O contexto de inauguração da clínica em Salvador dialoga diretamente com recentes mudanças a respeito da regulação do uso de produtos à base de cannabis pela Agência Nacional de Vigilância Sanitária (Anvisa). Também em meados de abril, a entidade sanitária aprovou dois novos produtos de soluções de uso oral à base de Canabidiol (CBD). Além do Canabidiol, a outra substância permitida pela Anvisa para uso em medicamentos, é o THC (Tetraidrocanabinol), ambas extraídas da cannabis sativa.
A partir das novas autorizações, fica permitida a importação dos produtos, fabricados nos Estados Unidos, para comercialização em solo nacional. Conforme disposto em norma, o canabidiol poderá ser prescrito quando estiverem esgotadas outras opções terapêuticas disponíveis no mercado brasileiro.
“O médico hoje consegue prescrever legalmente, e aí existem várias discussões jurídicas ainda hoje em dia. A gente tem conhecimento de alguns projetos no Brasil de mães que estão fazendo o plantio em casa [para tratamento de filhos com epilepsia, por exemplo], tem uma série de regulamentações ainda em falta”, opina Guilherme sobre as regulamentações da Anvisa.
Racismo e Lei de Drogas
Quando o assunto é cannabis, um dos primeiros pensamentos, aqui no Brasil, é seu consumo recreativo, e, consequentemente, o debate que gira em torno da Lei de Drogas, que vigora desde 2006. Uma das questões mais problemáticas a esse respeito é justamente a seletividade sócio racial do sistema de justiça na determinação de quem é usuário e de quem é traficante.

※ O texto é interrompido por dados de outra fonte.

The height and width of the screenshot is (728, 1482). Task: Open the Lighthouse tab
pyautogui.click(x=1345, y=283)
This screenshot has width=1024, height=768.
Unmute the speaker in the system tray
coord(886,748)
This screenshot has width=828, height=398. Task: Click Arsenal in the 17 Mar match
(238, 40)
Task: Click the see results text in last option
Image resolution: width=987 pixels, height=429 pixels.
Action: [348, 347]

O 27º relatório global da organização Human Rights Watch, publicado em 2017, afirma que a Lei de Drogas de 2006 é “um fator chave para o drástico aumento da população carcerária no Brasil”. Entre os presos no país, o crime de maior incidência é tráfico de drogas, correspondendo a 28% dos detentos. Em 2005, antes da reforma da lei de drogas, 9% dos presos no Brasil haviam sido detidos por crimes relacionados às drogas. A maior parte dessa população prisional é composta por jovens e negros: 55% possuem entre 18 a 29 anos; e 64% são negros.
Ser uma pessoa negra à frente de uma clínica voltada para o uso terapêutico da substância, portanto, é algo que chama atenção.

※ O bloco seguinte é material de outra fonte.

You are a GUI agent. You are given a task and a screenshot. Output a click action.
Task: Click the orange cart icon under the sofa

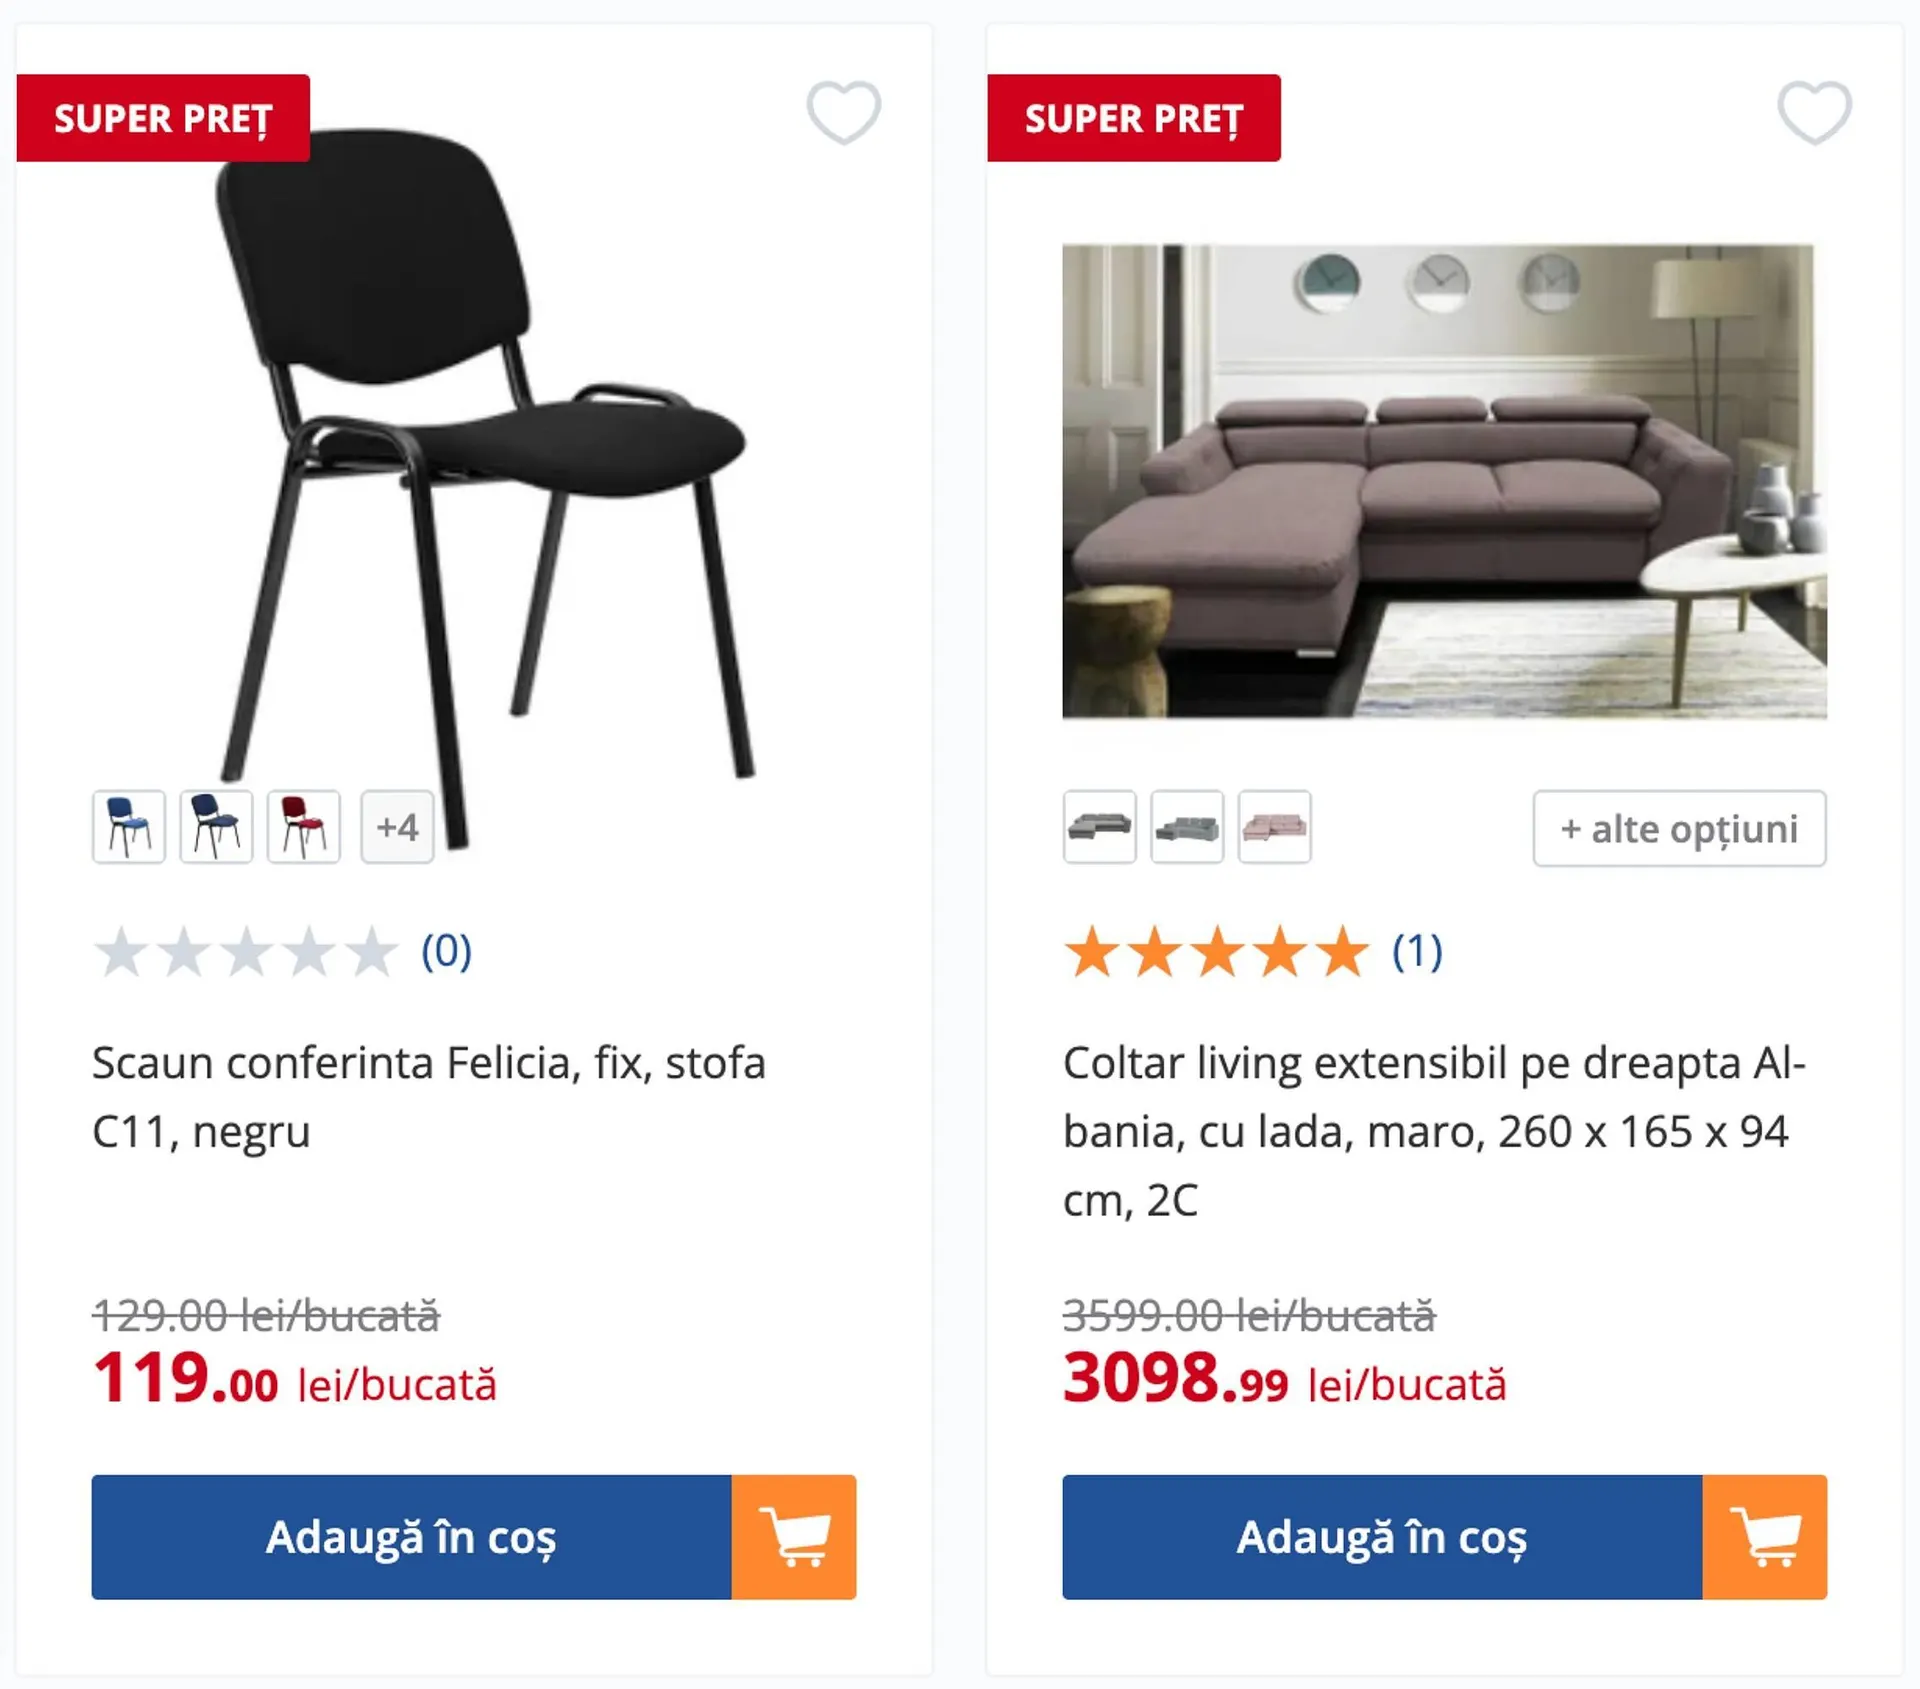1765,1536
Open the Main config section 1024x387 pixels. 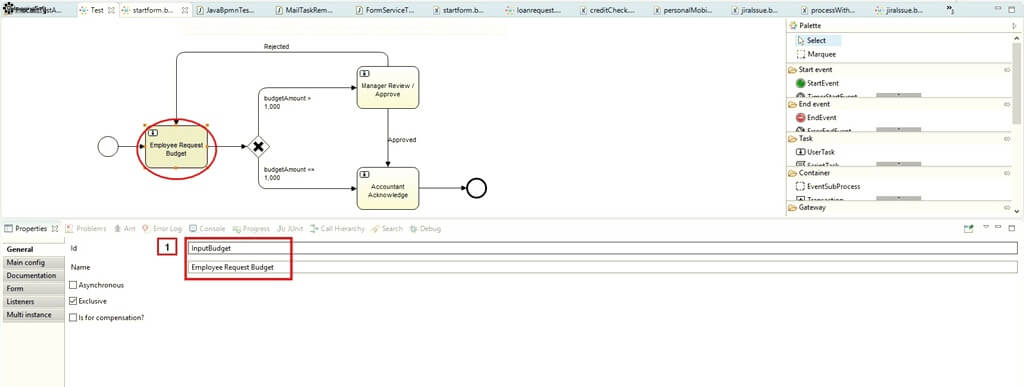(x=25, y=262)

“Eu sempre digo, é impossível falar sobre cannabis no Brasil e não apontar questões raciais, racismo estrutural, criminalização”, declara Cardoso “A gente está falando de uma planta que foi trazida para o Brasil pelos escravos, e de uso milenar, que só foi criminalizada nos últimos 100 anos. Então tem sim certos preconceitos”.
O biomédico relata que muitos pacientes chegam à clínica querendo conhecer melhor o tratamento, mas também com medo, especialmente pessoas negras. Para ele, esse receio vem de todos os anos de demonização e criminalização, “como a gente passou por um processo de criminalização, há sim um medo de entrar na área e achar que está fazendo alguma coisa ilegal”.
Guilherme fica otimista quando compara o Brasil de décadas atrás com os recentes avanços que vêm acompanhando, inspirado principalmente pelo progresso que observa ao redor do mundo. “A minha bisavó plantava cannabis no quintal para aliviar dores porque não tinha acesso à saúde, então isso faz parte da nossa identidade, da nossa cultura e ancestralidade”.
Para ele, um caminho para o país conseguir continuar avançando nesse debate e desenvolver o mercado, inclusive gerando empregos, é um diálogo maior entre profissionais de saúde, para quebrar o tabu diante das novas possibilidades da medicina. “Principalmente profissionais pretos, que poderiam estar à frente desse assunto, estudando, conhecendo, fazendo parte do mercado de trabalho, querendo ou não, nós temos sim uma identidade cultural nesse assunto”.